» MATERIALS PROVIDED:
+ + +
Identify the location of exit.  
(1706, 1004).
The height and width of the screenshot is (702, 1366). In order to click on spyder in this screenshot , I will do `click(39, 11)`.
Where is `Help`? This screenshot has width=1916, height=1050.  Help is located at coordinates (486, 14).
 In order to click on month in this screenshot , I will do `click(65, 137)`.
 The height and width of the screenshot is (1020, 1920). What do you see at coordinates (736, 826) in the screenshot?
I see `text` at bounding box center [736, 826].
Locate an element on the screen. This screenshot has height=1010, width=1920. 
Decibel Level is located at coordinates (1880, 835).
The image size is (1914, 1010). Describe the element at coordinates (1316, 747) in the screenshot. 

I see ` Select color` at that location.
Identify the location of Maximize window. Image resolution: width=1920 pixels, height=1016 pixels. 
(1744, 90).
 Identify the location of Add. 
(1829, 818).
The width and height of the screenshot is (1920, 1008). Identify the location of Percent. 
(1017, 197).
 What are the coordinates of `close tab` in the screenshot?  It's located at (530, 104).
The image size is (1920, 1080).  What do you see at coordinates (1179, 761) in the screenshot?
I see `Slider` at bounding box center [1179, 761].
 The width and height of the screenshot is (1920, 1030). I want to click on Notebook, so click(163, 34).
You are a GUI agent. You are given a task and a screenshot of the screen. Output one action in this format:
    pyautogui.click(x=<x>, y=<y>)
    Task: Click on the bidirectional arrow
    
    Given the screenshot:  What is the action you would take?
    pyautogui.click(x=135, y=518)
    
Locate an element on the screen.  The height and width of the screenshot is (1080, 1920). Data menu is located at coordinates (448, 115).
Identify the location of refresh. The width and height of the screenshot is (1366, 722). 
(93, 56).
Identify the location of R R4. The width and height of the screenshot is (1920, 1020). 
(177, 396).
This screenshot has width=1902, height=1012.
+ + +
» TASK TO COMPLETE:
Copy the records from the line with "Identify the location of Add." through the line with "The width and height of the screenshot is (1920, 1030).", changing "Percent" to "Discount" and keeping everything else unchanged. Output only those lines.

» SOLUTION TO THE PROBLEM:
 Identify the location of Add. 
(1829, 818).
The width and height of the screenshot is (1920, 1008). Identify the location of Discount. 
(1017, 197).
 What are the coordinates of `close tab` in the screenshot?  It's located at (530, 104).
The image size is (1920, 1080).  What do you see at coordinates (1179, 761) in the screenshot?
I see `Slider` at bounding box center [1179, 761].
 The width and height of the screenshot is (1920, 1030). I want to click on Notebook, so click(163, 34).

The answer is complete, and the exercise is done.